BRIEF: Your output must match the records exactly, line for line.

(Dataset entries)
━━━━━━━━━━━━━━━━
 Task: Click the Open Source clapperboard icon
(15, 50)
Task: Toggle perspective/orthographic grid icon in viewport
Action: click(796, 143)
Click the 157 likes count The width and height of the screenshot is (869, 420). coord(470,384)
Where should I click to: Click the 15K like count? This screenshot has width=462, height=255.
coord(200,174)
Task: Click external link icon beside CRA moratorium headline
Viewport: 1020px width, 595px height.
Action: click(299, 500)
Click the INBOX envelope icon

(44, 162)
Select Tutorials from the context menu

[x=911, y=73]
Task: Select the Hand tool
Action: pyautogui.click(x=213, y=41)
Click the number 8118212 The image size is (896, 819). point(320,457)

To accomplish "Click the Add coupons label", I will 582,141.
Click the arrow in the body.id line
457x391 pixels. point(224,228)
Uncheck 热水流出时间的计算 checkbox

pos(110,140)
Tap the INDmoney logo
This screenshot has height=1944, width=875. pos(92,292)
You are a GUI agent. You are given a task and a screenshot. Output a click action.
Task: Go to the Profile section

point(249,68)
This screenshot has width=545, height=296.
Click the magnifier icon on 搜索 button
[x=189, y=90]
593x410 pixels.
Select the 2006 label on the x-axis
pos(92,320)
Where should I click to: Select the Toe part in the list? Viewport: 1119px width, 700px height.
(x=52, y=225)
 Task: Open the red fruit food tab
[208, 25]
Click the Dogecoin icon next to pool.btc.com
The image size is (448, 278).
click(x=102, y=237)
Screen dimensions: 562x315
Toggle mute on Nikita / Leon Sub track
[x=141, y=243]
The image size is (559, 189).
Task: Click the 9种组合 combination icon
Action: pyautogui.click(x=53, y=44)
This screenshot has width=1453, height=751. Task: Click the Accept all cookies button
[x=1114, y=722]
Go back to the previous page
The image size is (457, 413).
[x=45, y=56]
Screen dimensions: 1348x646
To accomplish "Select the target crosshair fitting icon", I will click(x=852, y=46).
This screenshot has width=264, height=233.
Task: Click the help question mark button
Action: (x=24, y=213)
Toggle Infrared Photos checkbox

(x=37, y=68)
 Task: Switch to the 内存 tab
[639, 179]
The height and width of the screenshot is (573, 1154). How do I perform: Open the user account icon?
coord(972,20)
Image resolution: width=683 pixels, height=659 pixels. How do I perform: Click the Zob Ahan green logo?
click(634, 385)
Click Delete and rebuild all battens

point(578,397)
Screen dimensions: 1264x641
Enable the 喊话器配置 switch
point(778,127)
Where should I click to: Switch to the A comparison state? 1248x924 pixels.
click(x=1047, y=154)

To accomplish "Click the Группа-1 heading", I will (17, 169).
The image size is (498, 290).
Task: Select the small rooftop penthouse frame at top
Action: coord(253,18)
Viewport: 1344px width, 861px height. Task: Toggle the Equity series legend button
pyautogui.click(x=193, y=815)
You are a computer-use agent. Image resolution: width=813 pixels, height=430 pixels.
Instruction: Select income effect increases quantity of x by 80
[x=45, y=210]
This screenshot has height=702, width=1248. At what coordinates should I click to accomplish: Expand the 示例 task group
━━━━━━━━━━━━━━━━
COMPLETED TASK:
 Task: Click the Open Source clapperboard icon
(15, 50)
Task: Toggle perspective/orthographic grid icon in viewport
Action: click(796, 143)
Click the 157 likes count The width and height of the screenshot is (869, 420). coord(470,384)
Where should I click to: Click the 15K like count? This screenshot has width=462, height=255.
coord(200,174)
Task: Click external link icon beside CRA moratorium headline
Viewport: 1020px width, 595px height.
Action: click(299, 500)
Click the INBOX envelope icon

(44, 162)
Select Tutorials from the context menu

[x=911, y=73]
Task: Select the Hand tool
Action: pyautogui.click(x=213, y=41)
Click the number 8118212 The image size is (896, 819). point(320,457)

To accomplish "Click the Add coupons label", I will 582,141.
Click the arrow in the body.id line
457x391 pixels. point(224,228)
Uncheck 热水流出时间的计算 checkbox

pos(110,140)
Tap the INDmoney logo
This screenshot has height=1944, width=875. pos(92,292)
You are a GUI agent. You are given a task and a screenshot. Output a click action.
Task: Go to the Profile section

point(249,68)
This screenshot has width=545, height=296.
Click the magnifier icon on 搜索 button
[x=189, y=90]
593x410 pixels.
Select the 2006 label on the x-axis
pos(92,320)
Where should I click to: Select the Toe part in the list? Viewport: 1119px width, 700px height.
(x=52, y=225)
 Task: Open the red fruit food tab
[208, 25]
Click the Dogecoin icon next to pool.btc.com
The image size is (448, 278).
click(x=102, y=237)
Screen dimensions: 562x315
Toggle mute on Nikita / Leon Sub track
[x=141, y=243]
The image size is (559, 189).
Task: Click the 9种组合 combination icon
Action: pyautogui.click(x=53, y=44)
This screenshot has width=1453, height=751. Task: Click the Accept all cookies button
[x=1114, y=722]
Go back to the previous page
The image size is (457, 413).
[x=45, y=56]
Screen dimensions: 1348x646
To accomplish "Select the target crosshair fitting icon", I will click(x=852, y=46).
This screenshot has width=264, height=233.
Task: Click the help question mark button
Action: (x=24, y=213)
Toggle Infrared Photos checkbox

(x=37, y=68)
 Task: Switch to the 内存 tab
[639, 179]
The height and width of the screenshot is (573, 1154). How do I perform: Open the user account icon?
coord(972,20)
Image resolution: width=683 pixels, height=659 pixels. How do I perform: Click the Zob Ahan green logo?
click(634, 385)
Click Delete and rebuild all battens

point(578,397)
Screen dimensions: 1264x641
Enable the 喊话器配置 switch
point(778,127)
Where should I click to: Switch to the A comparison state? 1248x924 pixels.
click(x=1047, y=154)

To accomplish "Click the Группа-1 heading", I will (17, 169).
The image size is (498, 290).
Task: Select the small rooftop penthouse frame at top
Action: coord(253,18)
Viewport: 1344px width, 861px height. Task: Toggle the Equity series legend button
pyautogui.click(x=193, y=815)
You are a computer-use agent. Image resolution: width=813 pixels, height=430 pixels.
Instruction: Select income effect increases quantity of x by 80
[x=45, y=210]
This screenshot has height=702, width=1248. At what coordinates should I click to accomplish: Expand the 示例 task group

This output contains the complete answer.